Mesmo sem público, houve festa. Houve mesmo festa, no exterior do estádio onde se juntaram várias dezenas de pessoas, e no (mau) relvado, com o Marine a tentar fazer uma surpresa e o Tottenham a levar o máximo possível o jogo a sério. Dier, Reguilón, Höjberg, Ndombelé, Son, Bale ou Harry Kane não foram titulares mas Mourinho não abdicou de figuras como Alderweireld, Ben Davies, Sissoko ou Doherty na equipa e deu oportunidade a elementos como Gedson Fernandes, Dele Alli, Lucas Moura ou Carlos Vinícius, com os brasileiros a aproveitarem da melhor forma esses minutos: já depois de uma bola na trave de Kengi, num golo que seria histórico e em que Joe Hart confiou em demasia no golpe de vista (20′), Vinícius inaugurou o marcador num lance onde até falhou o primeiro remate (24′), bisou numa recarga após defesa incompleta de Passant (30′), viu o compatriota fazer o 3-0 de livre direto (32′) e completou o hat-trick com um bom remate em arco na área antes do intervalo (37′).

Havia algumas pessoas ainda pelo recinto, muitos curiosos a ver o encontro da parte de fora do estádio nos prédios circundantes e até um adepto que se fez acompanhar de um Jürgen Klopp de papel.
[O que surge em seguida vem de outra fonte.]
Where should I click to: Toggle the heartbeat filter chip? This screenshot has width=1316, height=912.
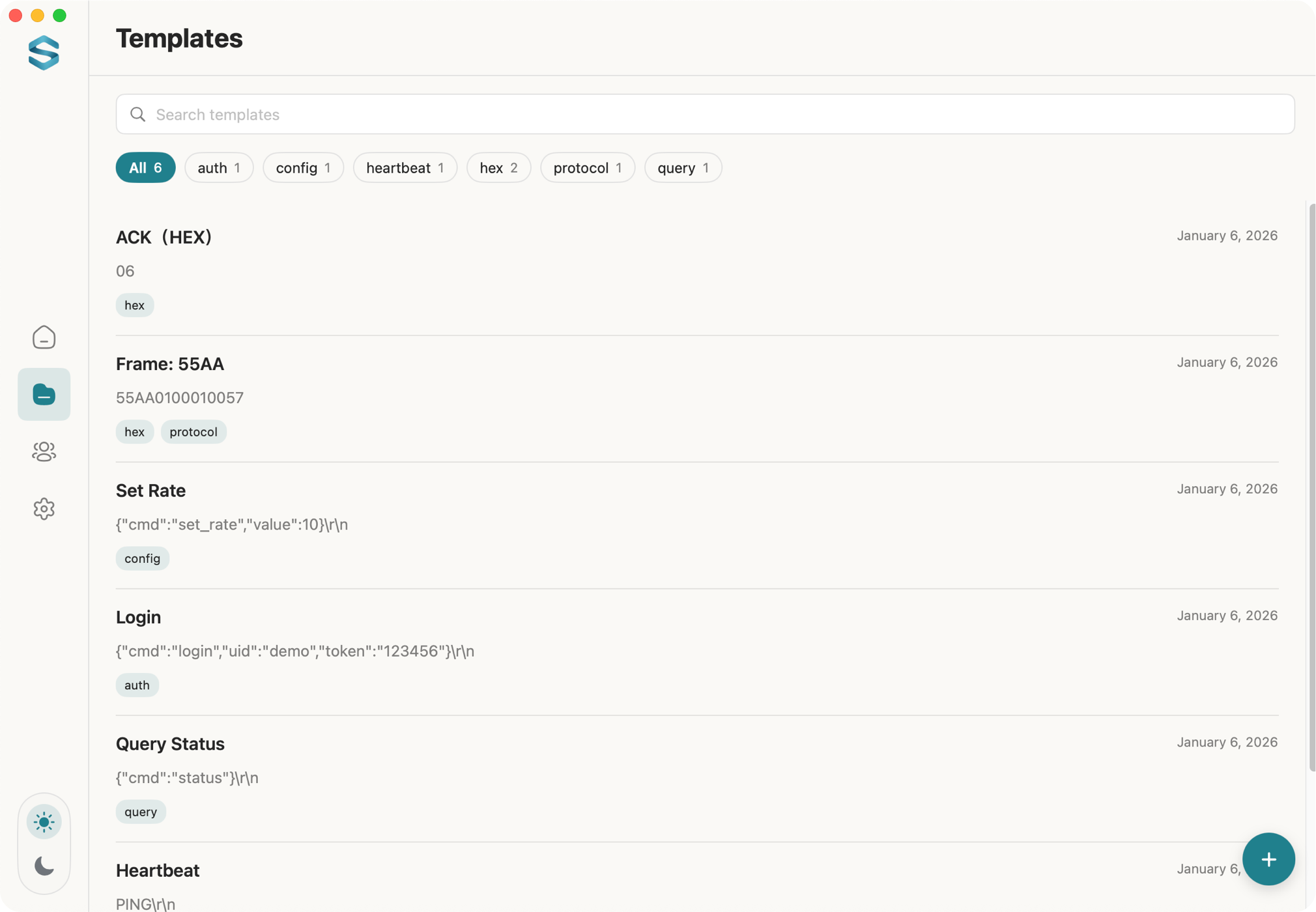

Nos bancos, colocados quase lado a lado, Neil Young tirava notas num pequeno bloco ao passo que José Mourinho, de gorro e mãos nos bolsos, assistia ao encontro sentado no banco quase como se fosse um adepto. E a segunda parte seria menos entretida do que a primeira, tendo como grande figura Alfie Devine, jovem jogador de 16 anos que foi lançado pelo treinador português ao intervalo e que fechou as contas da goleada em 5-0 a meia hora do fim. Se o jogo teve pouca história, o dia especial no futebol inglês multiplicou-as. E, dentro do possível, fica uma festa bonita para recordar.